His friends and Constance urged him to go abroad, but he refused. His pride would not allow it, and he did not want to be a coward or deserter. Instead, he went to the Cadogan Hotel where he had a room. That evening the police arrested him, charging indecent behaviour.

Three weeks later he stood in the same dock where Queensberry had stood. The trial ended with a hung jury. At a second trial, Wilde was found guilty of gross indecency and sentenced to two years of hard labour. At that point, he lost much of what was important to him in life. His long-suffering wife moved to the continent with the boys. The contents of his house were sold at auction. For most of his time in prison, he was even denied writing materials.

Toward the end of his sentence, he was finally allowed pen and ink and paper, one blue sheet at a time, each removed as he finished. On these sheets, he wrote a long letter to Bosie that became known as De Profundis, his last prose work. It is an apology and confession in which he blamed his downfall on Bosie and expressed his bitterness, self-hatred, and guilt.

"The gods had given me almost everything," he wrote, "I had genius, a distinguished name, high social position, brilliancy, intellectual daring; I made art a philosophy and philosophy an art...

"Desire at the end was a malady, or a madness, or both. I grew careless of the lives of others. I took pleasure where it pleased me ..."

Wilde endured many hardships in prison, walking a treadmill for six hours each day to grind flour and sleeping on a bare board, yet the humility and consideration the prisoners showed one another deeply moved him, and Wilde grew popular with the other prisoners. He later arranged to have some money sent to them when they were released. He was finally freed on 19th May 1897. Though nothing written by a prisoner was allowed to leave the premises, the Governor of Reading Gaol gave him back his manuscript.

Oscar Wilde & France

Oscar went to France and never set foot in England again.

He spent two years in Dieppe and wrote a letter to the press telling of the cruelties of prison life and the evil of incarcerating children under 14. He also spoke of the horror of watching a mentally disabled convict being flogged. The letter resulted directly in the Prisons Act of 1898.

Wilde soon moved to the little village of Bernaval-sur-Mer where he began his last serious work, The Ballad of Reading Gaol, about the execution of a murderer and celebrating the desire for freedom.

In Bernaval-sur-Mer he was popular with the villagers, including the parish priest.

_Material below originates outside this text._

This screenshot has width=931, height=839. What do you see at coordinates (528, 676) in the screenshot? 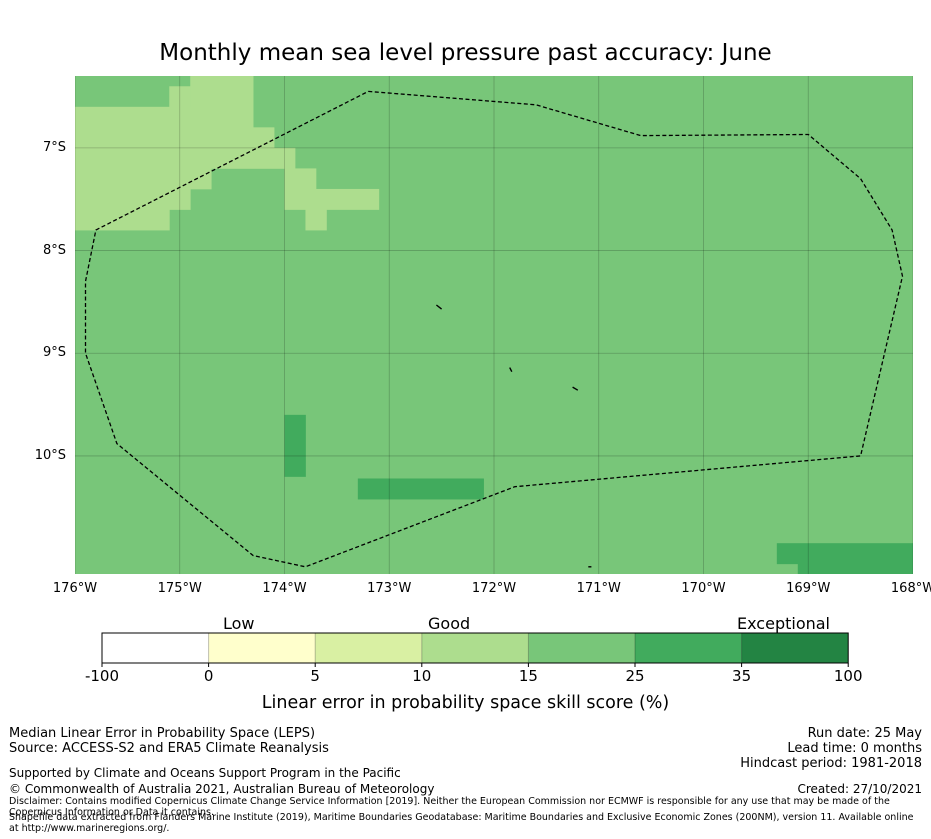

But soon he grew lonely, and eventually, when Bosie visited him they went off to Italy where Oscar finished The Ballad of Reading Gaol.

Oscar Wilde.

Oscar Wilde.

Wilde's life was winding down. In May 1899 he returned to Paris, to the Hotel d'Alsace. He fell into the life of the cafes, begged money from friends, drank absinthe, and grew fat on cheap food. On 30th November 1900, Wilde died of cerebral meningitis at age 46 after being accepted into the Catholic Church the day before. A wit to the end, during his final fever he is reported to have said. "My wallpaper and I are fighting a duel to the death. One or the other of us has to go."

In 1954 Sir Travers Humphreys, who had as a junior barrister taken part in Wilde's trials, wrote: "Reflecting upon the events of nearly 60 years ago one fact is plain beyond argument. The persecution of Oscar Wilde should never have been brought."

Except for Shakespeare, perhaps Wilde is our most quotable writer. Yet more than that, it has been said that his life and work changed the direction of art. He put the artists' vision first, ignoring the claims of conventionality, and drew attention to the hypocrisy and intolerance of his day. By doing so he extended the boundaries of literature and redefined the role of the artist. And through his life and his art, he extolled the values of wit, charm, and grace.